Course of trialhttps://indiankanoon.org/search/?formInput=criminal%20trial%20&pagenum=12
The jury found the accused guilty of murder during the trial and sentenced him to death. However, the appellate court allowed his appeal and applied the ratio in Rex v Meade (1909 1 K.B. 895), which states that a man may rebut the presumption of intending the natural consequences of his acts by showing that his mind was so affected by drink that he could not know his act was dangerous. Relying on this principle, the appellate court held that the accused could not have intended to commit murder and reduced his punishment to manslaughter (culpable homicide not amounting to murder).
Naturally, the crown again appealed to the house of lords for the correction.
Decision of the House of Lords
The Lord Chancellor, speaking for the bench, found the lower court’s relied-upon decision far too broad.
House of lords restored the conviction for murder following the reasoning that-
- “The evidence available didn’t proved incapacity in the accused to form the intent necessary to constitute the crime”
Because rape is a crime which cannot be committed unintentionally. Therefore the fact that the accused was committing rape is inconsistent with the argument of the accused that he was not capable of intent to constitute crime.
Simply put, when a person commits rape, he cannot claim that his intoxication prevented him from forming intent. If he can form the intent to commit rape, then he cannot escape liability for any other intent or knowledge involved.
“Merely showing that drink affected his mind so much that he more readily gave in to violent passion does not rebut the presumption that he intends the natural consequences of his acts.”
You can illustrate the presumption of natural consequences like this: When a person strikes someone fatally with an axe, he cannot claim surprise or argue that he thought nothing would happen. He knows that the blow will injure the person and may even kill him.
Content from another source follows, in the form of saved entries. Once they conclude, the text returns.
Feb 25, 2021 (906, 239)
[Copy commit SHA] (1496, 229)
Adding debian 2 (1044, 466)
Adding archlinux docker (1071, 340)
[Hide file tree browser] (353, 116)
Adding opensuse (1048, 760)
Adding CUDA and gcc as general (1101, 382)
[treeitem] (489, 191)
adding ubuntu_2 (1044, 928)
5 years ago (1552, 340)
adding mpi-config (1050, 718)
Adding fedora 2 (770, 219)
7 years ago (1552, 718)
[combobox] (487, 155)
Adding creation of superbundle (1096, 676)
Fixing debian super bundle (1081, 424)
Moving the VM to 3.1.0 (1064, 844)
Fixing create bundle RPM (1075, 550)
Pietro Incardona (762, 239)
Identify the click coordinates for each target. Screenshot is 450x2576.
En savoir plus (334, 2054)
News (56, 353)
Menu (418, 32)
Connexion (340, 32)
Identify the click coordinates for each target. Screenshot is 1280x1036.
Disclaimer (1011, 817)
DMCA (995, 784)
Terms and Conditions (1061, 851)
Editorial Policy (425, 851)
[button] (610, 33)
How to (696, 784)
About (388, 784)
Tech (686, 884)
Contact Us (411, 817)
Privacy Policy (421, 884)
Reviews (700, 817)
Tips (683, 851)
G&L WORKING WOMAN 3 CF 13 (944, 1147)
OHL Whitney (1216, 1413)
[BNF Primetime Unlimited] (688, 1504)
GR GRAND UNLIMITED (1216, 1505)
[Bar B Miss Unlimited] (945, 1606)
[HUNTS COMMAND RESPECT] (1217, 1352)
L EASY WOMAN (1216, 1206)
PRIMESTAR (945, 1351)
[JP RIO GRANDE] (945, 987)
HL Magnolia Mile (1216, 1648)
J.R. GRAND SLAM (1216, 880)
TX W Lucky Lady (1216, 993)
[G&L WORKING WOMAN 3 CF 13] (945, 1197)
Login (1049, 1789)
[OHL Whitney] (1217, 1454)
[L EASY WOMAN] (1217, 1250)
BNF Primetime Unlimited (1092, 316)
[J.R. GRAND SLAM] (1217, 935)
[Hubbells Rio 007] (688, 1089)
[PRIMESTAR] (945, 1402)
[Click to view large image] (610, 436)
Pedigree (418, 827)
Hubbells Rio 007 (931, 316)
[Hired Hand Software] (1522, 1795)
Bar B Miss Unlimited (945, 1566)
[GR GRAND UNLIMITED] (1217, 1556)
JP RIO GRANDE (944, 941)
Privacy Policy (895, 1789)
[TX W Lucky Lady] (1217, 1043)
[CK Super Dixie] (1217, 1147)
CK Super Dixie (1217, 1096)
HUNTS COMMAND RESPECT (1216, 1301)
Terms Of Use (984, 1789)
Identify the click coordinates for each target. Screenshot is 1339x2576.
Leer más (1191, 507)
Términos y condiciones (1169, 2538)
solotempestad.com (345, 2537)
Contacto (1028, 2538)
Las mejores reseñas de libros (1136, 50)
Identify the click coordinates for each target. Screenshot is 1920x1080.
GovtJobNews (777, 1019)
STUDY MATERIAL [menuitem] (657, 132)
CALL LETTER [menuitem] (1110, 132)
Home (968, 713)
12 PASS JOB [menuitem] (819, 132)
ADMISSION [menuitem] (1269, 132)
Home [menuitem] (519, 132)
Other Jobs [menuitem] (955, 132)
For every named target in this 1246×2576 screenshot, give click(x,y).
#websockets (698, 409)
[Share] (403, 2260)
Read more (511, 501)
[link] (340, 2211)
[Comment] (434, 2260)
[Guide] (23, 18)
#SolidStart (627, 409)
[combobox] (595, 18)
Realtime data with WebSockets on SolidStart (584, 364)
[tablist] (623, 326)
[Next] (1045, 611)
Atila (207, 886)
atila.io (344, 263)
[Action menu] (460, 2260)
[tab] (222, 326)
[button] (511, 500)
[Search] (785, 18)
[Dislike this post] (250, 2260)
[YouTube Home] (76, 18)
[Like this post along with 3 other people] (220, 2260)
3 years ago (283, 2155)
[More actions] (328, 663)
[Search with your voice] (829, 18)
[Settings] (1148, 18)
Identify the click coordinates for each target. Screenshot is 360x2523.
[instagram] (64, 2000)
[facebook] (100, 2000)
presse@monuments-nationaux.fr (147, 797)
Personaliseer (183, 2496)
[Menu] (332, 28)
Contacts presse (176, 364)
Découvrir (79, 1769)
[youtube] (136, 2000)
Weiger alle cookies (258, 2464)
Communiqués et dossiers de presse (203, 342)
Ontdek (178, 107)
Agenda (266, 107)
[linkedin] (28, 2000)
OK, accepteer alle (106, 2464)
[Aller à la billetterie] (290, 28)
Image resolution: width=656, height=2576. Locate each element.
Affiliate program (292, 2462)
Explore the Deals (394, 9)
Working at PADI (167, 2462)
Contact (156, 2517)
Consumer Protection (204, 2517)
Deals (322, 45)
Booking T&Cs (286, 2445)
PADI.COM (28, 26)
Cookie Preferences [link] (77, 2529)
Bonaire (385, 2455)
If someone proves that due to drunkenness, he followed his instinct, how can he be excused from the act?
Conclusion
For the above-mentioned reasons, beard had no defence to Rape. As the death occurred in furtherance of a felony, there was no need to show that beard intended to cause the death. Such killing is murder by the law of England.
Current applicability
Older jurists defended recognizing involuntary drunkenness as a complete defence because they believed accused persons could not abuse it the way they abused voluntary drunkenness.
In common law as well as the Bharatiya Nyaya Sanhita,2023(BNS){sec. 23} https://ledroitindia.in/punishment-under-bns-changes-that-may-brought-a-reform-in-society/The law allows the general exception of loss of judgment due to intoxication only when someone forces the person to consume the intoxicant against his will. For example, if a person gets drunk on his own, he cannot claim this defence. On the other hand if someone intoxicates other against their will (for example without their knowledge mixing something in their drink etc), and leads the so intoxicated person to somewhere to commit a crime, then this defence is available. The Burden of proof obviously lies on the person so claiming and the court would presume that such conditions weren’t there unless ofcourse rebutted.
Jerome Hall concludes that a person must essentially be bound and forced to drink the intoxicant before he can claim the defence of involuntary drunkenness.
- Hall, General Principles of Criminal Law, 2nd ed. (Indianapolis, BobbsMerrill, 1960), p. 530; 1st ed. 1947, p. 429.